Compito scritto a:
Nel brano sul Jobs Act, che cosa ha vinto "die grosse Koalition"?

··· Brano da leggere ···

Jobs Act? Di nuovo? Ma sì certo: era un po’ che non se ne parlava, qualche settimana che non si assisteva ad accesi dibattiti televisivi tra intellettuali per spiegare come e qualmente esso sia l’origine di ogni male e di ogni disgrazia o viceversa come esso abbia salvato l’Italia. Oggi poi che “die grosse Koalition” ha vinto il referendum costituzionale, non è parso vero alle diverse anime che animano, è il caso di dirlo, la vita quotidiana del Pd riprendere a farsi del male e quindi ritornare su un argomento che agli italiani interessa il giusto.
Non che i lavoratori nostrani, intendiamoci bene, siano indifferenti alla conservazione del loro posto di lavoro, né che essi siano sordi di fronte alla prospettiva di potersi rivolgere al loro datore di lavoro senza doverci per forza rimettere il salario e l’occupazione. Ma il fatto è che i lavoratori italiani, in questi mesi, in questi anni, hanno avuto chiaro l’ordine d’importanza delle cose, e così hanno chiesto al Governo e alle forze politiche anzitutto di impegnarsi in favore del lavoro che non c’è perché nascono meno aziende di quante ne muoiano, e dei salari che non crescono perché i timidi aumenti non coprono le tasse locali che invece non sono timide per nulla. E siccome i suddetti lavoratori hanno avuto la percezione che il Governo Renzi, per quanto qualcosa abbia tentato in questa direzione, non sia però riuscito ad appagare le loro esigenze, ecco che alla prima occasione gli hanno presentato il conto della loro insoddisfazione.
Dunque torniamo al Pd e al Jobs Act. Questo strano partito, sempre conteso tra il passato prossimo e il trapassato remoto, sempre straziato da acuti dibattiti su temi interessantissimi per chiunque come “il mondo del domani e del post-domani”, “la società che verrà e la società che ha da venire”, ora prende a dilaniarsi su “Articolo 18 e Jobs Act”. Dev’essere che qualcuno ha ragionato più o meno così: siccome non siamo riusciti a creare sviluppo, almeno evitiamo per legge che il lavoro si perda.

···

Compito scritto b:
Trascrivi fedelmente le righe fornite, partendo dall'inizio delle righe e arrivando fino alla riga che contiene "The image size is (210, 158). (66, 40)", compresa.

··· Righe fornite ···

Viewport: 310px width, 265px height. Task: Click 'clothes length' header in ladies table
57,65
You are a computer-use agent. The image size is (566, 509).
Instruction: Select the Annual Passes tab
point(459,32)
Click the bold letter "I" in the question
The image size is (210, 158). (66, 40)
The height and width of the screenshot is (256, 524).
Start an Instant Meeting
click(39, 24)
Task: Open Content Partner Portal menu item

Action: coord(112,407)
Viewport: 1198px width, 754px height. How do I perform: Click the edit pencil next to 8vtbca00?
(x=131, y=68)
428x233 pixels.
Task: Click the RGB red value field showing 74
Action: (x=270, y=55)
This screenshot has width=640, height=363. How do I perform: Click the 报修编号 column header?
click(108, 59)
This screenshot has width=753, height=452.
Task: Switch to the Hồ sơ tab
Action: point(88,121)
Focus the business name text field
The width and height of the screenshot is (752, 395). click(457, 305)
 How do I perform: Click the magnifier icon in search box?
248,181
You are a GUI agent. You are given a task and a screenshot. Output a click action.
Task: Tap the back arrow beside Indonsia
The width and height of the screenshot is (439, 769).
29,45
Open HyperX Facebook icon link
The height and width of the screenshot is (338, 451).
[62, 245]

···

Risposta completa a:
Il referendum costituzionale.

Risposta completa b:
Viewport: 310px width, 265px height. Task: Click 'clothes length' header in ladies table
57,65
You are a computer-use agent. The image size is (566, 509).
Instruction: Select the Annual Passes tab
point(459,32)
Click the bold letter "I" in the question
The image size is (210, 158). (66, 40)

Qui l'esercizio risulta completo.